Doing The Work
'Doing The Work' (DTW). It started while in the hospital; the research, trying to understand, finding out everything I could about TBI and PTS - then taking action.
Fighting Traumatic Brain Injury, Post Traumatic Stress & Suicide.
As a Wounded Warrior Program Peer Mentor I've been saying this for years to my mentees, and then through writing this book it's become one of my most powerful mantras. Be brave and do the work. Stay on the path. You either walk the talk or get your ass off the path. If you’re listening, getting off the path isn’t an option. You’re alive. Others aren’t. Part of my resolve with getting through my initial anxieties was the promise to myself to do the work, to nip this in the bud. I remembered how my father struggled with his nightmares and I didn’t want that to define my future.
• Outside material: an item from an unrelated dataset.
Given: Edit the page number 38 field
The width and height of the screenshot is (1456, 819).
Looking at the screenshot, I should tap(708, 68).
The Brain Pain is always there, but my new activities act as noise, drowning the pain with natural serotonin and adrenaline. Life is hard enough, working through the day-to-day challenges, but when you can’t think clearly, it becomes overwhelming. All my life, my standard was operating and multitasking with a healthy and good brain. Now, post injury, my standard has changed. Practicing new skills puts me out of my element, forcing me to do the work, exercising the neural pathways in my brain. Constantly making new predictions and choices challenges me.
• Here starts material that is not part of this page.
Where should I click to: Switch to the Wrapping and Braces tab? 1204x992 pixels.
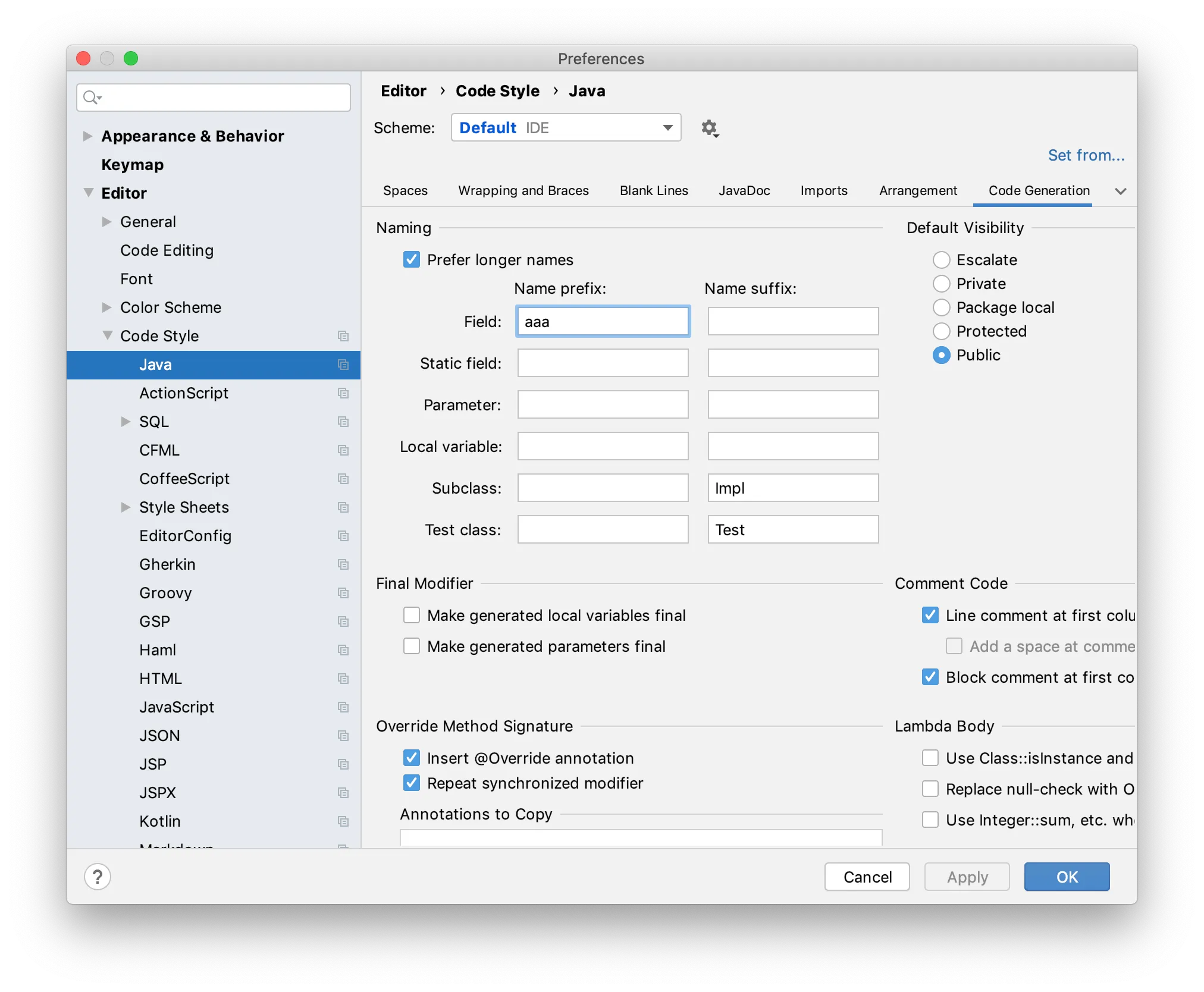pos(523,191)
Combat trauma changes a person and stress and depression can take it's toll. Before my injuries I was one of those individuals who thought suicide and mental health issues were a weakness - until it came knocking at my door. Now, I've been there and am surviving that. The causes are many; accidents, combat, addiction, childhood trauma, etc. but when they come knocking, having some tools to fight with can save your life - they did for me. Here is a copy of the chapter where I discuss my thoughts and lessons. Chapter 14 - "22 a day."
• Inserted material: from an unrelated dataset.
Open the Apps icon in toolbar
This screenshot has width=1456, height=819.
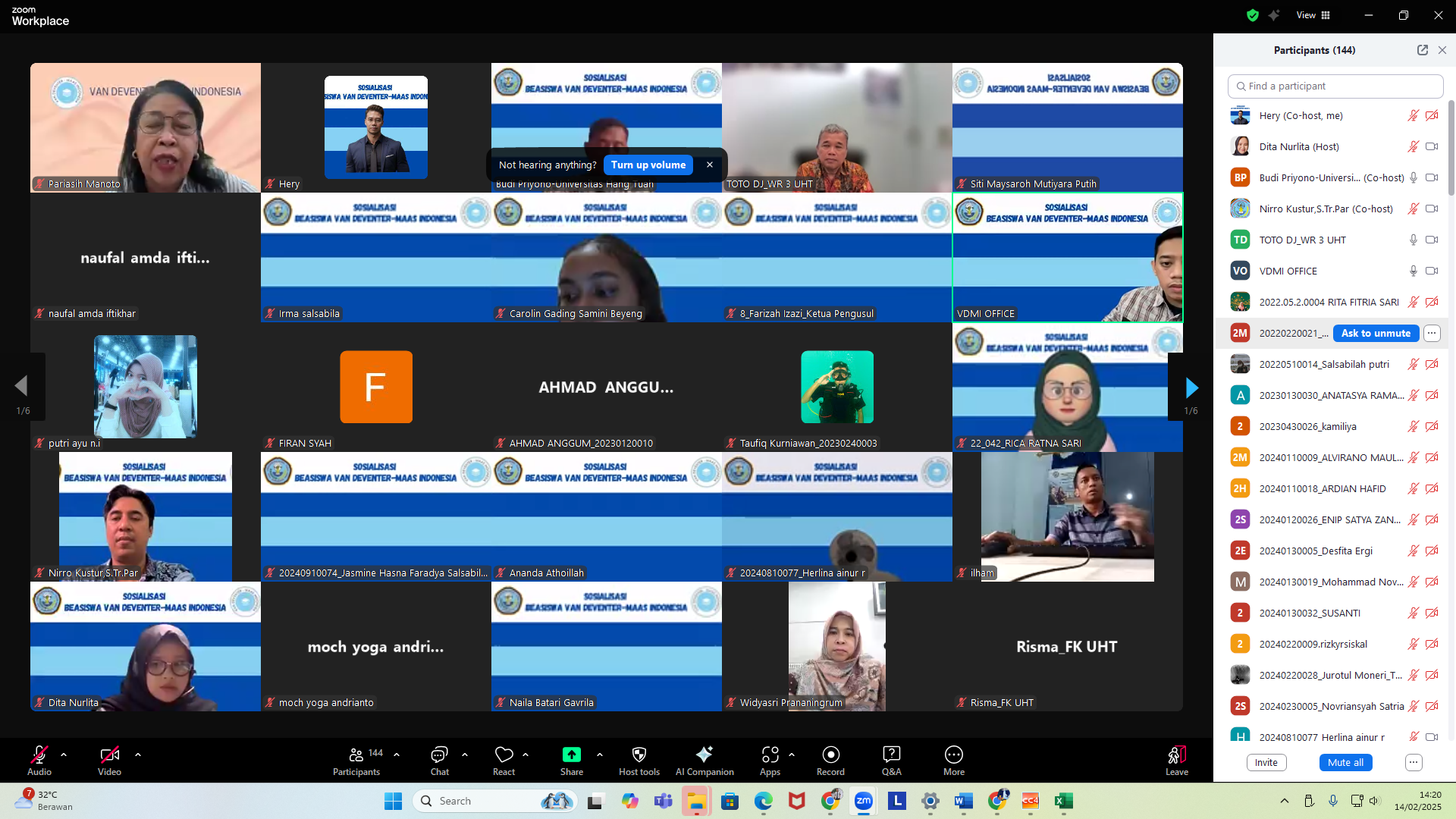click(770, 755)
This was the catalyst which started my healing path. Horses Healing Heroes at Spirit Therapies in Las Vegas. Working with my horse Buddy and owner Laurie Willmott; getting out, interacting with others, becoming engaged in the world, finding the courage to get back on the ski slopes, get out to the mountains, camping and biking, picking up my guitar and getting my jam back; the catalyst to get me going again – I was taking action, getting out and "Doing the Work." HORSE VIDEO Equine Therapy Chapter 9 PDF
(photo courtesy Karen Swigart)
Since I was about 11 years old I’ve played the guitar, playing in several bands throughout high school and college. It got me through some of my toughest times as a teen, but then life took over and my guitars got placed into the closet. Since being hit I lost my passion for anything and rarely played my guitar. Then through writing this book I got up and started again, practicing everyday. Now, I’m on stage singing the praise of Music Therapy and some kick ass Rock & Roll. MUSIC VIDEO
I’ve been a surfer and skateboarder since my teens. My whole life I’ve been a runner, but the constant bouncing agitated my brain. I found mountain biking through the Wounded Warrior Program. It got me out of the house on my bad days and mentally challenged me, thus working out my body and brain. The beauty of the outdoors bought on more smiles as well. Now, it’s Biking in the summer and Snowboarding in the winter. This turned into another form of balance therapy, as well as taking me out of my head and putting me into the moment. BIKE VIDEO
In the spring of 2010, one of my students told me about Hyperbaric Oxygen Therapy or HBOT, for war veterans with TBI. He also told me about two US Air Force Airman injured by a roadside IED blast in Iraq, who had been helped by HBOT. He told me HBOT was approved by the FDA for other maladies such as open leg wounds and was also being used with autistic children. Always searching for a way to ease the Brain Pain and to bypass a future of possible Alzheimer’s, I did the research, then took action and purchased my own. $20,000. CHAMBER VIDEO Military HBOT Study PDF
It isn’t about what’s wrong with you; it’s about what’s happened to you. My dad rarely talked about his combat experiences, telling me "I put those in a box and moved on." I did the same thing the first few years back. But, my box was almost exploded, so I chose to "Open my Box" and write this book in a cathartic search for healing.
Now the next mission is to spread the word of hope and healing of 'Our Invisible Wounds.' Let us not forget. All gave some, some gave all.